Sunday, December 07, 2008

Discrepancy Explained

For the past few months, I have been searching for an answer. Commodities such as copper, coal, and iron ore have plunged in price. The Baltic Dry Index, not surprisingly has fallen as well. Oil is now down 72% from the peak. But oil tanker charter rates, while down from absurd levels have rebounded to normal.

The question is, "Why is there this discrepancy between dry shipping and tankers?" The economy is not doing well. However, the normal price of tankers left me with a nagging doubt as to whether the BDI or tanker rates was a better sign of current economic conditions.

I just got my answer from Bloomberg:

In the worst year ever for oil, investors can lock in the biggest profits in a decade by storing crude.

Traders who bought oil at the $40.81 a barrel on Dec. 5 could sell futures contracts for delivery next December at $54.65, a 34 percent gain.

Royal Dutch Shell Plc sees so much potential in the strategy that it anchored a supertanker holding as much as $80 million of oil off the U.K. to take advantage of higher prices for future delivery.
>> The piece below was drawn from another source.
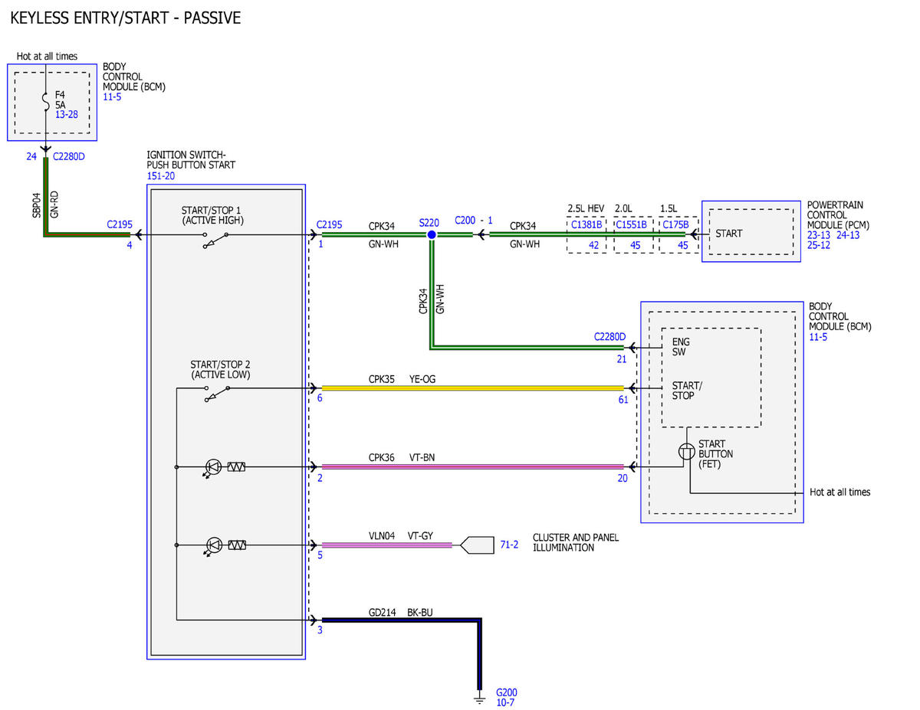Follow the 71-2 page link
The ship is one of as many as 16 booked for potential storage instead of transporting crude, said
Johnny Plumbe, chief executive officer of London shipbroker ACM shipping Group Plc.


Oil Storage

The tankers, if full, hold about 26 million barrels worth about $1 billion, more than the 22.9 million barrels sitting in Cushing, Oklahoma, where oil is stored for delivery against Nymex contracts. U.S. crude inventories rose
11 percent this year to 320.4 million barrels, according to the Energy Department.


Problem solved! The demand for oil use is not there. It's just that the futures market still does not believe that the global economy is as bad as it is.